** RECORDS FOR THE TASK **

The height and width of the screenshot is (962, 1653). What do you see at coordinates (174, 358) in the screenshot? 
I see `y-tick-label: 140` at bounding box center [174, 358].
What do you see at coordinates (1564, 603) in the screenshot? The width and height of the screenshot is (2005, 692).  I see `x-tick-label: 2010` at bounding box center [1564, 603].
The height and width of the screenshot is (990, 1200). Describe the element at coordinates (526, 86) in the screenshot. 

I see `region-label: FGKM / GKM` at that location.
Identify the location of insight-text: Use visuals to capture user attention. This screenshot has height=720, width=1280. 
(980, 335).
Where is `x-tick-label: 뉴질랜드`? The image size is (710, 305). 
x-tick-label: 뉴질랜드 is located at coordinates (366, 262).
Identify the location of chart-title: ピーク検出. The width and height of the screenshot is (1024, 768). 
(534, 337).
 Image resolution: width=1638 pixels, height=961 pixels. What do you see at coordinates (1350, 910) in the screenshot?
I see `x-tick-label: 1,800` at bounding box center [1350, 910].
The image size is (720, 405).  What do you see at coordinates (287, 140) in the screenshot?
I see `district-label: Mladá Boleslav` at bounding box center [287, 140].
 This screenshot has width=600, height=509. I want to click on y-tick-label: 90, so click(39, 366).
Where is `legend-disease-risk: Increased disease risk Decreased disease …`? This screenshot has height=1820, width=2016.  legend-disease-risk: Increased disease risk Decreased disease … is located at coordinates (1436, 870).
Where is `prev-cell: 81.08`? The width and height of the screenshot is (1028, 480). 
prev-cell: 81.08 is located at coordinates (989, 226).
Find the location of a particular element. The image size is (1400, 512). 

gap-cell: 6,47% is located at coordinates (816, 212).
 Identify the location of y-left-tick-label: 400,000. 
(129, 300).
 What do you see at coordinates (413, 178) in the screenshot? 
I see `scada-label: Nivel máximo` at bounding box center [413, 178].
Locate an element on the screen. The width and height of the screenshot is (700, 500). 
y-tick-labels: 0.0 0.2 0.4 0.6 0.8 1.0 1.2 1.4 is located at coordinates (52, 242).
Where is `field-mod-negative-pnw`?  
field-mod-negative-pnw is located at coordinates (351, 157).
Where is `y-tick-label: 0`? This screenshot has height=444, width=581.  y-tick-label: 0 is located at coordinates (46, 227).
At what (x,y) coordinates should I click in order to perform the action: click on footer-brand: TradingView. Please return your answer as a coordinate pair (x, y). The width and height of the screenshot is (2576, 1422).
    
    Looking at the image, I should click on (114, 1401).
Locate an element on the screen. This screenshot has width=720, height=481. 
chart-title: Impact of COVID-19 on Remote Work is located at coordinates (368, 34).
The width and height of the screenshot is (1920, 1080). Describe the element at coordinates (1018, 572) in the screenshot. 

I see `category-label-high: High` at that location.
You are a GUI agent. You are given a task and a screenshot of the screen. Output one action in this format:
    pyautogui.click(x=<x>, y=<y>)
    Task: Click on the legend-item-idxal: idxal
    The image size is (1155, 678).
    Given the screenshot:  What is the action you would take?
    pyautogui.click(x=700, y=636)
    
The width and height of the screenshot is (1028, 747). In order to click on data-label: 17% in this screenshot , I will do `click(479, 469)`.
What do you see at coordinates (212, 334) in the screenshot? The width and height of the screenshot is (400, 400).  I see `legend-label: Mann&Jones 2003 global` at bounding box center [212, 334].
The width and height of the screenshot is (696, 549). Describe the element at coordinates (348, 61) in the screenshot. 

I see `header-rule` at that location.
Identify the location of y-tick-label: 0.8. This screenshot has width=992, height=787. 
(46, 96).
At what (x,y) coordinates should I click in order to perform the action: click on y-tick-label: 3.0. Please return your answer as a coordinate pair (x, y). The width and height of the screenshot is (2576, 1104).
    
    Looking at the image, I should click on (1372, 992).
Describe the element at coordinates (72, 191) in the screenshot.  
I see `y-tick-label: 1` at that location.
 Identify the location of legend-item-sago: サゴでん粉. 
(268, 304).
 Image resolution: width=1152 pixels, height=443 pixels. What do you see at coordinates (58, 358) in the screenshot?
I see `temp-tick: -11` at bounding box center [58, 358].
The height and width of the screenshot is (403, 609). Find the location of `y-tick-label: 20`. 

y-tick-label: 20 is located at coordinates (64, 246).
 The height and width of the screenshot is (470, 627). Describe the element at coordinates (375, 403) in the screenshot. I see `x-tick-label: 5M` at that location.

** DIRECTIONS FOR THIS TASK **
Swap "Identify the location of" for "Give the position of" throughout the records above, and write all the lines out again with no other change.

** RESULT FOR THIS TASK **
The height and width of the screenshot is (962, 1653). What do you see at coordinates (174, 358) in the screenshot? 
I see `y-tick-label: 140` at bounding box center [174, 358].
What do you see at coordinates (1564, 603) in the screenshot? The width and height of the screenshot is (2005, 692).  I see `x-tick-label: 2010` at bounding box center [1564, 603].
The height and width of the screenshot is (990, 1200). Describe the element at coordinates (526, 86) in the screenshot. 

I see `region-label: FGKM / GKM` at that location.
Give the position of insight-text: Use visuals to capture user attention. This screenshot has height=720, width=1280. 
(980, 335).
Where is `x-tick-label: 뉴질랜드`? The image size is (710, 305). 
x-tick-label: 뉴질랜드 is located at coordinates (366, 262).
Give the position of chart-title: ピーク検出. The width and height of the screenshot is (1024, 768). 
(534, 337).
 Image resolution: width=1638 pixels, height=961 pixels. What do you see at coordinates (1350, 910) in the screenshot?
I see `x-tick-label: 1,800` at bounding box center [1350, 910].
The image size is (720, 405).  What do you see at coordinates (287, 140) in the screenshot?
I see `district-label: Mladá Boleslav` at bounding box center [287, 140].
 This screenshot has width=600, height=509. I want to click on y-tick-label: 90, so click(39, 366).
Where is `legend-disease-risk: Increased disease risk Decreased disease …`? This screenshot has height=1820, width=2016.  legend-disease-risk: Increased disease risk Decreased disease … is located at coordinates (1436, 870).
Where is `prev-cell: 81.08`? The width and height of the screenshot is (1028, 480). 
prev-cell: 81.08 is located at coordinates (989, 226).
Find the location of a particular element. The image size is (1400, 512). 

gap-cell: 6,47% is located at coordinates (816, 212).
 Give the position of y-left-tick-label: 400,000. 
(129, 300).
 What do you see at coordinates (413, 178) in the screenshot? 
I see `scada-label: Nivel máximo` at bounding box center [413, 178].
Locate an element on the screen. The width and height of the screenshot is (700, 500). 
y-tick-labels: 0.0 0.2 0.4 0.6 0.8 1.0 1.2 1.4 is located at coordinates (52, 242).
Where is `field-mod-negative-pnw`?  
field-mod-negative-pnw is located at coordinates (351, 157).
Where is `y-tick-label: 0`? This screenshot has height=444, width=581.  y-tick-label: 0 is located at coordinates (46, 227).
At what (x,y) coordinates should I click in order to perform the action: click on footer-brand: TradingView. Please return your answer as a coordinate pair (x, y). The width and height of the screenshot is (2576, 1422).
    
    Looking at the image, I should click on (114, 1401).
Locate an element on the screen. This screenshot has width=720, height=481. 
chart-title: Impact of COVID-19 on Remote Work is located at coordinates (368, 34).
The width and height of the screenshot is (1920, 1080). Describe the element at coordinates (1018, 572) in the screenshot. 

I see `category-label-high: High` at that location.
You are a GUI agent. You are given a task and a screenshot of the screen. Output one action in this format:
    pyautogui.click(x=<x>, y=<y>)
    Task: Click on the legend-item-idxal: idxal
    The image size is (1155, 678).
    Given the screenshot:  What is the action you would take?
    pyautogui.click(x=700, y=636)
    
The width and height of the screenshot is (1028, 747). In order to click on data-label: 17% in this screenshot , I will do `click(479, 469)`.
What do you see at coordinates (212, 334) in the screenshot? The width and height of the screenshot is (400, 400).  I see `legend-label: Mann&Jones 2003 global` at bounding box center [212, 334].
The width and height of the screenshot is (696, 549). Describe the element at coordinates (348, 61) in the screenshot. 

I see `header-rule` at that location.
Give the position of y-tick-label: 0.8. This screenshot has width=992, height=787. 
(46, 96).
At what (x,y) coordinates should I click in order to perform the action: click on y-tick-label: 3.0. Please return your answer as a coordinate pair (x, y). The width and height of the screenshot is (2576, 1104).
    
    Looking at the image, I should click on (1372, 992).
Describe the element at coordinates (72, 191) in the screenshot.  
I see `y-tick-label: 1` at that location.
 Give the position of legend-item-sago: サゴでん粉. 
(268, 304).
 Image resolution: width=1152 pixels, height=443 pixels. What do you see at coordinates (58, 358) in the screenshot?
I see `temp-tick: -11` at bounding box center [58, 358].
The height and width of the screenshot is (403, 609). Find the location of `y-tick-label: 20`. 

y-tick-label: 20 is located at coordinates (64, 246).
 The height and width of the screenshot is (470, 627). Describe the element at coordinates (375, 403) in the screenshot. I see `x-tick-label: 5M` at that location.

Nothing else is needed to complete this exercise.